Elle se désole aussi que l’hôpital de Rimouski soit l’établissement de santé le plus près pour les Gaspésiennes qui souhaitent interrompre une grossesse non désirée, ce qui les force à parcourir de grandes distances, dit-elle.

« On parle donc d’un accès qui est inégal dans la région. Tout le monde y a accès, mais pas de la même façon. Ça force les gens à se déplacer et prendre congé pour y avoir recours en raison des complications liées aux distances. »

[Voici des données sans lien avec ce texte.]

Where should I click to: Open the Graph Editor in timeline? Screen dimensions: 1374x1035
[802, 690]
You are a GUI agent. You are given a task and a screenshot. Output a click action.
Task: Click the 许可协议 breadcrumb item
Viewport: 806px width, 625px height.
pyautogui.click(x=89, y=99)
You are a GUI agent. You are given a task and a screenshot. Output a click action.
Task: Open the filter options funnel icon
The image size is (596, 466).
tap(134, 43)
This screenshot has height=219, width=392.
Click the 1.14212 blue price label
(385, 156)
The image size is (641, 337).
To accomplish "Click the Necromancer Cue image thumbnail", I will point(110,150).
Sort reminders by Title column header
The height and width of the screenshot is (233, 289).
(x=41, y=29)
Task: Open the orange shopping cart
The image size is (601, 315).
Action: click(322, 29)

— Une citation de  Léa Blouin-Rodrigue, agente de projet pour la Table de concertation des groupes de femmes de la Gaspésie et des Îles
Des manifestations brandissent des pancartes où il est écrit par exemple : Nous aurons les enfants que nous voulons ou Utérus en colère

Une trentaine de personnes ont apporté leur soutien au combat des millions d'Américaines qui perdront le droit à l'avortement.

Photo : Radio-Canada / Guillaume Whalen

La pilule abortive est toutefois disponible un peu partout sur le territoire comme dans les hôpitaux de Chandler, Sainte-Anne-des-Monts et des Îles-de-la-Madeleine. Mais ce n'est pas tous les médecins qui peuvent la prescrire, puisqu'ils doivent au préalable avoir suivi une formation en ce sens. Léa Blouin-Rodrigue juge que les formations obligatoires pour la prescrire demeurent un frein à son accessibilité.

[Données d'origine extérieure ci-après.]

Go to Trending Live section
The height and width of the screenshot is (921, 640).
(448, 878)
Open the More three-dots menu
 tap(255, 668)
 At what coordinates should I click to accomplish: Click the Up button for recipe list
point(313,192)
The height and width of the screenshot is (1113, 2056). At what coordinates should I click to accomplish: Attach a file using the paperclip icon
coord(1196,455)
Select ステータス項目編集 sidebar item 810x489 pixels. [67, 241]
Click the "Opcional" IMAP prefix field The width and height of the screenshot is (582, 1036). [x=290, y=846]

Léa Blouin-Rodrigue devant la Baie de Gaspé

Léa Blouin-Rodrigue, l'une des coorganisatrices des rassemblements à Gaspé et Carleton-sur-Mer

Photo : Radio-Canada / Guillaume Whalen

Mélina Castonguay abonde dans le même sens. À ma connaissance, aucun autre type de médication ne requiert autant de formation pour être administré. Des rencontres et discussions sont justement en cours pour profiter de cette fenêtre qui s’ouvre sur l’avortement pour faciliter cet accès par médicament , renchérit-elle.

Ces formations sont demandées par le Collège des médecins (CMQ) afin d'assurer à toutes les personnes qui désirent consulter un médecin exerçant dans le domaine des interruptions de grossesse de recevoir des services de qualité, peut-on lire sur leur site web.